» Given text:
U.S. Sets Big Incentives to Head Off Foreclosures
WASHINGTON — The Obama administration on Wednesday began the most ambitious effort since the 1930s to help troubled homeowners, offering lenders and borrowers big incentives and subsidies to try to stem the wave of foreclosures.
People with mortgages as high as $729,750 could qualify for help, and there is no ceiling on how high their income can be as long as they are in danger of losing their homes. Interest rates on loans could go as low as 2 percent for some. Many homeowners could see their mortgage payments drop by several hundred dollars a month, and some could save more than $1,000 a month.
Administration officials estimate that the plan will help as many as four million people avoid foreclosure, at a cost to taxpayers of about $75 billion. In addition, the Treasury Department said it intended to follow up with a plan to help troubled borrowers with second mortgages, which many homebuyers used as “piggyback” loans to buy houses with no money down.
The plan is bolder and more expensive than any of the Bush administration’s programs, which were based almost entirely on coaxing lenders to voluntarily modify loans. While the number of loan modifications has climbed sharply, the number of foreclosures skyrocketed to 2.2 million at the end of 2008, a record.
The new plan, which takes effect immediately, is intended to win much bigger concessions from lenders by offering a mix of generous financial incentives and regulatory arm-twisting. The final impact will depend on how both lenders and the investors who own mortgages respond, but housing experts said the administration had a good chance of achieving its goal.
The eagerness with which lenders agree to modify loans is likely to be affected by a bill that the House is expected to take up on Thursday.
It would give bankruptcy judges the power to order changes in mortgages on primary residences and would protect loan-servicing companies from lawsuits by investors.
Several of the nation’s biggest mortgage-servicing companies, overseeing two-thirds of all home loans in the country — Citigroup, JPMorgan Chase, Bank of America and Wells Fargo & Co. are expected to participate in the plan.
In addition, any bank that receives additional federal money under the Treasury Department’s $700 billion financial rescue program will be required to take part. But many lenders are expected to participate voluntarily, because the government would be absorbing much of the cost of resolving their bad loans.
“I predict this program will be extremely effective at reducing foreclosures,” said Eric Stein, senior vice president at the Center for Responsible Lending, a nonprofit advocacy group for homeowners.
Administration officials have similar expectations.

» Information shown:
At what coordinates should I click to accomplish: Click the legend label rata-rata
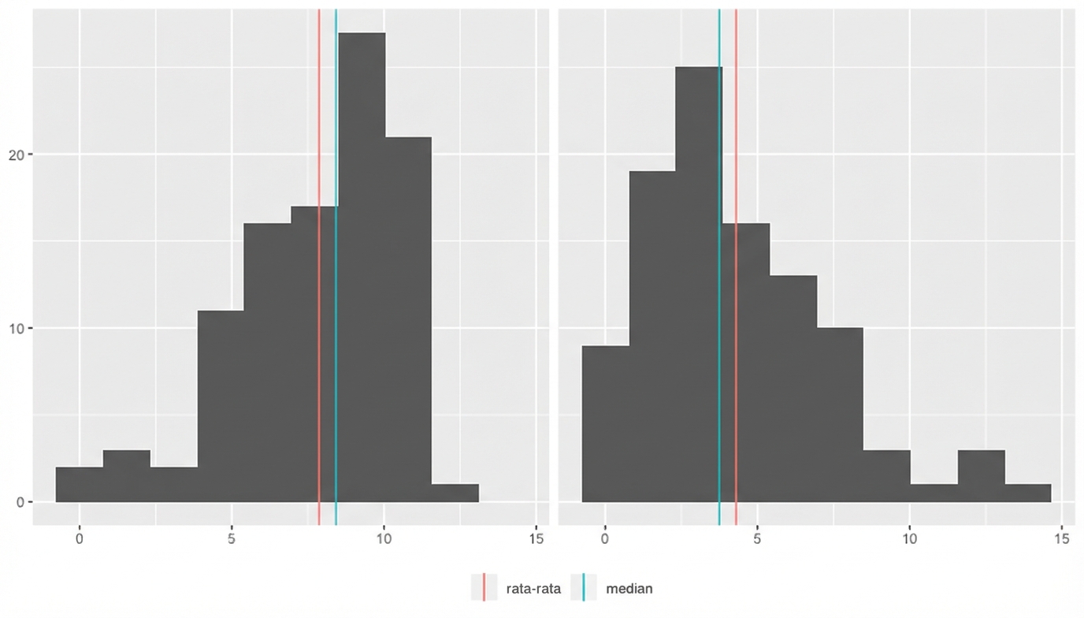(533, 588)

» Exercise A:
Answer these questions using the foreclosure article:
(i) How low could interest rates on some loans go?
(ii) How many people do administration officials estimate the plan will help avoid foreclosure?
(iii) What number did foreclosures reach at the end of 2008?
» Exercise B: Please reproduce a passage of the foreclosure article word for word, starting with "In addition, any" and going on through "their bad loans.".
» Exercise C: According to the foreclosure article, why are many lenders expected to join the plan voluntarily? Reply in one to three sentences.

» Response A:
(i) As low as 2 percent.
(ii) As many as four million people.
(iii) 2.2 million, a record.

» Response B:
In addition, any bank that receives additional federal money under the Treasury Department’s $700 billion financial rescue program will be required to take part. But many lenders are expected to participate voluntarily, because the government would be absorbing much of the cost of resolving their bad loans.

» Response C: Many lenders are expected to join voluntarily because the government would absorb much of the cost of resolving their bad loans.